> **TASK GOAL**
Retype every record that appears below, unchanged.

> **RECORDS SUPPLIED**

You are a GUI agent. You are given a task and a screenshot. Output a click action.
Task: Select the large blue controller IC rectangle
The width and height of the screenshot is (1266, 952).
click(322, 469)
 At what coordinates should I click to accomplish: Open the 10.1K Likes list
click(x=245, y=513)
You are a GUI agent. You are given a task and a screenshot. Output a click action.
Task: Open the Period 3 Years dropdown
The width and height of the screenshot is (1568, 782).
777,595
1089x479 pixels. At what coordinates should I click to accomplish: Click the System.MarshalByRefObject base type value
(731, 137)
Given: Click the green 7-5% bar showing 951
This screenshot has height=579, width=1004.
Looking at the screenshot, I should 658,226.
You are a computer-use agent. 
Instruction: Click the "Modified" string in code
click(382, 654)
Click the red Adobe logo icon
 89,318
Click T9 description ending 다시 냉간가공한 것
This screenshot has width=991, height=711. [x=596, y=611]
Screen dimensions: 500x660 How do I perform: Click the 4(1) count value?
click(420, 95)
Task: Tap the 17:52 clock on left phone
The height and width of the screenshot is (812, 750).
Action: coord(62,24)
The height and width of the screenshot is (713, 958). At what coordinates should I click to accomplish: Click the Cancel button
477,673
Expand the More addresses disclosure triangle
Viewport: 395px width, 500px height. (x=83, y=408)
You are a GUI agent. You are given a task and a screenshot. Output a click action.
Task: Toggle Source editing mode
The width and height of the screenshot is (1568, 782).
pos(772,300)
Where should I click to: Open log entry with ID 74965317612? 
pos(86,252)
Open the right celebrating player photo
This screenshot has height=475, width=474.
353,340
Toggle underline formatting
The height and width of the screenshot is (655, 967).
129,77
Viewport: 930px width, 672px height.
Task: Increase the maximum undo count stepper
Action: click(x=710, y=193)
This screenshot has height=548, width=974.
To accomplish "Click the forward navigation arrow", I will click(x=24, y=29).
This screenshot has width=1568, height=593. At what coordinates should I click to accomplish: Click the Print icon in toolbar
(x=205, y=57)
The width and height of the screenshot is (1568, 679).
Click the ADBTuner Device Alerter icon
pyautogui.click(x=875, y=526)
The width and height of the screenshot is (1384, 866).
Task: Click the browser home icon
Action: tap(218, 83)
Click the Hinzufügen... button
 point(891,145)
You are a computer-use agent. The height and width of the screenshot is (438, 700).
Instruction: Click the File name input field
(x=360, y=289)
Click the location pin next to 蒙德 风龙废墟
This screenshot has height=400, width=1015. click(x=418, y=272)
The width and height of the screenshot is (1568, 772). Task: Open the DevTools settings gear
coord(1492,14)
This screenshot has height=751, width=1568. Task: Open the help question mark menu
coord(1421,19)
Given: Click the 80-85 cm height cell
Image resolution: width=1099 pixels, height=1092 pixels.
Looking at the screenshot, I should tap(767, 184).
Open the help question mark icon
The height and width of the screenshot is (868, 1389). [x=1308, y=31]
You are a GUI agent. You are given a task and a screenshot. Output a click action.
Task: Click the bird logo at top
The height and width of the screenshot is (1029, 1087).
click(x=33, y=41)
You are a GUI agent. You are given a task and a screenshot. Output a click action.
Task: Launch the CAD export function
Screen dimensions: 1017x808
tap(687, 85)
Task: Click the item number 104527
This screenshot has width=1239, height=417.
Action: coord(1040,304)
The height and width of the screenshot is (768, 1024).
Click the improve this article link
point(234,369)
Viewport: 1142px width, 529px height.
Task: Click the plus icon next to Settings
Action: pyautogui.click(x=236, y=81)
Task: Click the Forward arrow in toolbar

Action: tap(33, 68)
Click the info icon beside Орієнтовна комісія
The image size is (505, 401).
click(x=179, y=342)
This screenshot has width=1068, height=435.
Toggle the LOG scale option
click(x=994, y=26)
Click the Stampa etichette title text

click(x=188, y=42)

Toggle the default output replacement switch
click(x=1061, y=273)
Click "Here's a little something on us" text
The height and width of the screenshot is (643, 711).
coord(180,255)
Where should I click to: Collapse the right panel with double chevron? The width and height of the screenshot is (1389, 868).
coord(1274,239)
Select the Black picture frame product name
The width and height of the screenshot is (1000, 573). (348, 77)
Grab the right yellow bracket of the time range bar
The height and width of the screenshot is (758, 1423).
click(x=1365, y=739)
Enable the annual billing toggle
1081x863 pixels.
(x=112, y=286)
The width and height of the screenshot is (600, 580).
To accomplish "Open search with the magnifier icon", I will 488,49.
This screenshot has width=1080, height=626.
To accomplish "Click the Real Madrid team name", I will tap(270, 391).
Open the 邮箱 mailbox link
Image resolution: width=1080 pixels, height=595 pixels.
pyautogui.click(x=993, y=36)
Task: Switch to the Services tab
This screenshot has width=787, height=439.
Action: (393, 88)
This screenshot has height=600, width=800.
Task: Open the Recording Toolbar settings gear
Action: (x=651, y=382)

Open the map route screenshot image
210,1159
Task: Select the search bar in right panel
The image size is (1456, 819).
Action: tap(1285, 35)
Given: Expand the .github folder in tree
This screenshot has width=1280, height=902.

> **RESPONSE AREA**
You are a GUI agent. You are given a task and a screenshot. Output a click action.
Task: Select the large blue controller IC rectangle
The width and height of the screenshot is (1266, 952).
click(322, 469)
 At what coordinates should I click to accomplish: Open the 10.1K Likes list
click(x=245, y=513)
You are a GUI agent. You are given a task and a screenshot. Output a click action.
Task: Open the Period 3 Years dropdown
The width and height of the screenshot is (1568, 782).
777,595
1089x479 pixels. At what coordinates should I click to accomplish: Click the System.MarshalByRefObject base type value
(731, 137)
Given: Click the green 7-5% bar showing 951
This screenshot has height=579, width=1004.
Looking at the screenshot, I should 658,226.
You are a computer-use agent. 
Instruction: Click the "Modified" string in code
click(382, 654)
Click the red Adobe logo icon
 89,318
Click T9 description ending 다시 냉간가공한 것
This screenshot has width=991, height=711. [x=596, y=611]
Screen dimensions: 500x660 How do I perform: Click the 4(1) count value?
click(420, 95)
Task: Tap the 17:52 clock on left phone
The height and width of the screenshot is (812, 750).
Action: coord(62,24)
The height and width of the screenshot is (713, 958). At what coordinates should I click to accomplish: Click the Cancel button
477,673
Expand the More addresses disclosure triangle
Viewport: 395px width, 500px height. (x=83, y=408)
You are a GUI agent. You are given a task and a screenshot. Output a click action.
Task: Toggle Source editing mode
The width and height of the screenshot is (1568, 782).
pos(772,300)
Where should I click to: Open log entry with ID 74965317612? 
pos(86,252)
Open the right celebrating player photo
This screenshot has height=475, width=474.
353,340
Toggle underline formatting
The height and width of the screenshot is (655, 967).
129,77
Viewport: 930px width, 672px height.
Task: Increase the maximum undo count stepper
Action: click(x=710, y=193)
This screenshot has height=548, width=974.
To accomplish "Click the forward navigation arrow", I will click(x=24, y=29).
This screenshot has width=1568, height=593. At what coordinates should I click to accomplish: Click the Print icon in toolbar
(x=205, y=57)
The width and height of the screenshot is (1568, 679).
Click the ADBTuner Device Alerter icon
pyautogui.click(x=875, y=526)
The width and height of the screenshot is (1384, 866).
Task: Click the browser home icon
Action: tap(218, 83)
Click the Hinzufügen... button
 point(891,145)
You are a computer-use agent. The height and width of the screenshot is (438, 700).
Instruction: Click the File name input field
(x=360, y=289)
Click the location pin next to 蒙德 风龙废墟
This screenshot has height=400, width=1015. click(x=418, y=272)
The width and height of the screenshot is (1568, 772). Task: Open the DevTools settings gear
coord(1492,14)
This screenshot has height=751, width=1568. Task: Open the help question mark menu
coord(1421,19)
Given: Click the 80-85 cm height cell
Image resolution: width=1099 pixels, height=1092 pixels.
Looking at the screenshot, I should tap(767, 184).
Open the help question mark icon
The height and width of the screenshot is (868, 1389). [x=1308, y=31]
You are a GUI agent. You are given a task and a screenshot. Output a click action.
Task: Click the bird logo at top
The height and width of the screenshot is (1029, 1087).
click(x=33, y=41)
You are a GUI agent. You are given a task and a screenshot. Output a click action.
Task: Launch the CAD export function
Screen dimensions: 1017x808
tap(687, 85)
Task: Click the item number 104527
This screenshot has width=1239, height=417.
Action: coord(1040,304)
The height and width of the screenshot is (768, 1024).
Click the improve this article link
point(234,369)
Viewport: 1142px width, 529px height.
Task: Click the plus icon next to Settings
Action: pyautogui.click(x=236, y=81)
Task: Click the Forward arrow in toolbar

Action: tap(33, 68)
Click the info icon beside Орієнтовна комісія
The image size is (505, 401).
click(x=179, y=342)
This screenshot has width=1068, height=435.
Toggle the LOG scale option
click(x=994, y=26)
Click the Stampa etichette title text

click(x=188, y=42)

Toggle the default output replacement switch
click(x=1061, y=273)
Click "Here's a little something on us" text
The height and width of the screenshot is (643, 711).
coord(180,255)
Where should I click to: Collapse the right panel with double chevron? The width and height of the screenshot is (1389, 868).
coord(1274,239)
Select the Black picture frame product name
The width and height of the screenshot is (1000, 573). (348, 77)
Grab the right yellow bracket of the time range bar
The height and width of the screenshot is (758, 1423).
click(x=1365, y=739)
Enable the annual billing toggle
1081x863 pixels.
(x=112, y=286)
The width and height of the screenshot is (600, 580).
To accomplish "Open search with the magnifier icon", I will 488,49.
This screenshot has width=1080, height=626.
To accomplish "Click the Real Madrid team name", I will tap(270, 391).
Open the 邮箱 mailbox link
Image resolution: width=1080 pixels, height=595 pixels.
pyautogui.click(x=993, y=36)
Task: Switch to the Services tab
This screenshot has width=787, height=439.
Action: (393, 88)
This screenshot has height=600, width=800.
Task: Open the Recording Toolbar settings gear
Action: (x=651, y=382)

Open the map route screenshot image
210,1159
Task: Select the search bar in right panel
The image size is (1456, 819).
Action: tap(1285, 35)
Given: Expand the .github folder in tree
This screenshot has width=1280, height=902.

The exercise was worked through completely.